KITTI is a computer-vision benchmark for autonomous driving, released in 2012 by researchers at the Karlsruhe Institute of Technology and the Toyota Technological Institute at Chicago. The data was recorded from a car driving around Karlsruhe, on rural roads, and on highways, equipped with stereo color and grayscale cameras, a Velodyne laser scanner (lidar), and GPS for ground truth. The result was a set of real-world driving scenes with “up to 15 cars and 30 pedestrians” visible per image.
What made KITTI matter was that it offered standardized tasks with public leaderboards for the problems self-driving cars actually face: stereo depth, optical flow, visual odometry, and especially 3D object detection and tracking. Before KITTI, much vision research was tuned on staged or internet-image datasets; the creators set out to “reduce this bias and complement existing benchmarks by providing real-world benchmarks.” For most of the 2010s, reporting a KITTI number was how a new perception method proved it was competitive.
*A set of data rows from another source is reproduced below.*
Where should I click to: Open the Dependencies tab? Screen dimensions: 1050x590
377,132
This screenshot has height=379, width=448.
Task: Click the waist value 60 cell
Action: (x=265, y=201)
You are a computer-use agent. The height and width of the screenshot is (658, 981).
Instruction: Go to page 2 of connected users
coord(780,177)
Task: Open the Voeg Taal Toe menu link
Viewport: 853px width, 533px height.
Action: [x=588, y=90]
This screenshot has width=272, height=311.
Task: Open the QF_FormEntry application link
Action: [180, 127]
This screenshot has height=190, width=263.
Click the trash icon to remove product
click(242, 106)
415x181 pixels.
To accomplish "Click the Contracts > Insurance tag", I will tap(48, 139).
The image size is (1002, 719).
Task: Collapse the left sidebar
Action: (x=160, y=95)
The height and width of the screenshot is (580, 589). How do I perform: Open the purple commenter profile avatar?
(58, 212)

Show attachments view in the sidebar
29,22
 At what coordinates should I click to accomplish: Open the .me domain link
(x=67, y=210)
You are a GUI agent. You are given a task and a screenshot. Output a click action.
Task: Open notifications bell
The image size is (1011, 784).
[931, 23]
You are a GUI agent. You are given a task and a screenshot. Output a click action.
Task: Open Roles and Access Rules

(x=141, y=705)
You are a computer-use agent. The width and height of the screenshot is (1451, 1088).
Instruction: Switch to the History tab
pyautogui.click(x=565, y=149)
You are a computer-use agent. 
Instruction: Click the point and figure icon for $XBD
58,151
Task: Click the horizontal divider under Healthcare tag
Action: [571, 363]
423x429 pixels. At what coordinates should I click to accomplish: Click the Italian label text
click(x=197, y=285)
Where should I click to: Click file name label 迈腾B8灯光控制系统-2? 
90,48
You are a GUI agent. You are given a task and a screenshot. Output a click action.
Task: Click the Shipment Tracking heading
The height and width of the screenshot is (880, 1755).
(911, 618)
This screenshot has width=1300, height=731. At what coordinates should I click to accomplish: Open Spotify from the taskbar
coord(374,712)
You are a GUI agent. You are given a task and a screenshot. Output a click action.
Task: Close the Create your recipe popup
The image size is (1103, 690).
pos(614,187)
KITTI’s limitation, a few hours of data from one city in good weather, is also what motivated its successors. Later benchmarks like nuScenes and the Waymo Open Dataset deliberately added more cities, more weather, radar, and far more annotations.
For a general reader, KITTI is a good example of how shared benchmarks drive a field forward: by giving everyone the same hard test, it turned scattered claims into measurable progress and set the template that every later autonomous-driving dataset followed.